The National Treasury Management Agency (NTMA) announced today that nominal value of Ireland's National Debt, which is calculated net of Exchequer cash balances, is estimated to be €38.5 billion at end 2005; this is €659 million higher than the end 2004 level of €37.8 billion. The increase in the Debt reflects the projected Exchequer Deficit of €852 million which was partially offset by a gain of €191m in respect of bond issuance.
The National Debt/GNP ratio fell from 30.5 per cent at end 2004 to 28.6 per cent at end 2005. The reduction in the ratio is due to the fact that the increase in the nominal size of the debt was less than the increase in nominal GNP.
The General Government Debt (GG Debt) is the standard measure used within the EU. The National Debt is the principal component of the GG Debt but, as the GG Debt is a gross measure of debt, it makes no allowance for the netting of Exchequer cash balances; in addition, it applies a wider definition of "Government" which includes Local Government debt and some other minor liabilities of Government. The GG Debt also includes the estimated accrued interest on the Government retail savings schemes. The GG Debt is estimated to have increased from €43.6 billion at end 2004 to €44.8 billion at end 2005.
The GG Debt/GDP ratio also fell during 2005 – from 29.4 per cent at the end of 2004 to an estimated 28.0 per cent at end 2005. The decrease in the ratio reflected the fact that the additional borrowings by the wider Government sector were outweighed by the growth in nominal GDP this year.
The National Pension Reserve Fund earned a return of 19.2 per cent or €2,291 million in 2005 excluding the Government contribution of €1,320 million.

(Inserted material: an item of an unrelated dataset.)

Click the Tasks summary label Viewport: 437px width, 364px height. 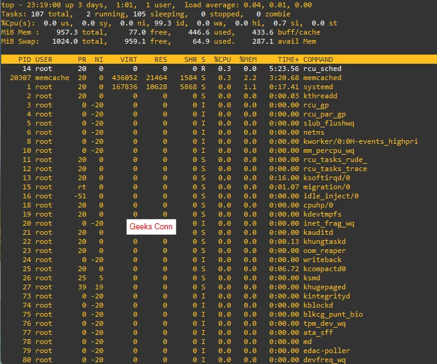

Its estimated market value at 30 December 2005 was €15,300 million (11.4 per cent of GNP) compared with €11,689 million at 31 December 2004.
The National Pensions Reserve Fund was established in April 2001 under the National Pensions Reserve Fund Act 2000. Its objective is to meet as much as possible of the costs of social welfare and public service pensions from 2025 onwards when these costs are projected to increase dramatically due to the ageing of the population.
The Fund is controlled by the National Pensions Reserve Fund Commission. The NTMA has been appointed as the Manager of the Fund until end March 2011 and the Commission is required to perform its functions through the Manager as its agent.
The Fund’s strong performance was driven by its heavy concentration in equities and sustained growth in world equity markets, particularly in Europe and Asia, as corporate earnings grew strongly and inflationary concerns remained in check. Performance was also aided by euro weakness, particularly against the dollar, which markedly improved returns on the Fund’s non-euro assets in euro denominated terms (the Fund’s policy is to hedge 50% of its non-euro denominated equity holdings).
In February 2005, the Fund announced a significant diversification of the its strategic asset allocation, primarily through an 18 per cent allocation to alternative asset classes – property (8 per cent), private equity (8 per cent) and commodities (2% per cent of which 0.5% is to forestry). The strategy also involves an increase in the Fund’s small cap equity allocation from 2 per cent to 4 per cent and a 2 per cent allocation to emerging markets equities. The purpose of the diversification of the Fund’s investments is to exploit potential sources of additional long-term return without substantially altering the Fund’s risk profile. Investment in property and private equity will take place on a phased basis in order to build up high quality diversified portfolios through time. The Commission expects to reach its target allocations in respect of these asset classes by end 2009.
Significant progress was made on this diversification strategy during the year. €630 million was invested in global equity markets. Of this, €188 million was invested in small cap equities and €292 million in emerging markets equities. Two institutional pooled funds, managed by Alliance Capital Management and Emerging Markets Management respectively, were chosen in 2005 for these emerging markets investments.
€170 million was invested in commodities. The Commission is adopting a passive approach to this asset class through investment in certificates that deliver the return on the Goldman Sachs Commodity Index.
As eurozone bond yields rose from their September lows, the Commission committed €136 million to bond markets in December. It had previously taken a tactical decision not to make new investments in bonds while yields were at or near historic lows. Investment will continue on a phased basis if, and as, yields rise further.
The Fund is accessing the property market indirectly through international property investment vehicles rather than through acquiring and holding a physical property portfolio. Its aim is to reach its 8% investment target by end 2009 and this is likely to entail investments in the region of €2 billion over that time period. Moneys committed to property will be drawn down as the general partners of the chosen investment vehicles identify suitable investment opportunities. As of end 2005 €402 million had been committed to property of which €124 million was drawn down.
The Fund is also accessing the private equity market through international investment vehicles and, as with property, the investment programme is likely to entail investment in the region of €2 billion over the period to end 2009. Again, as with property, moneys committed to private equity will be drawn down as general partners of the chosen investment vehicles identify suitable investment opportunities. As of end 2005 €180 million had been committed to private equity investments of which €8 million was drawn down.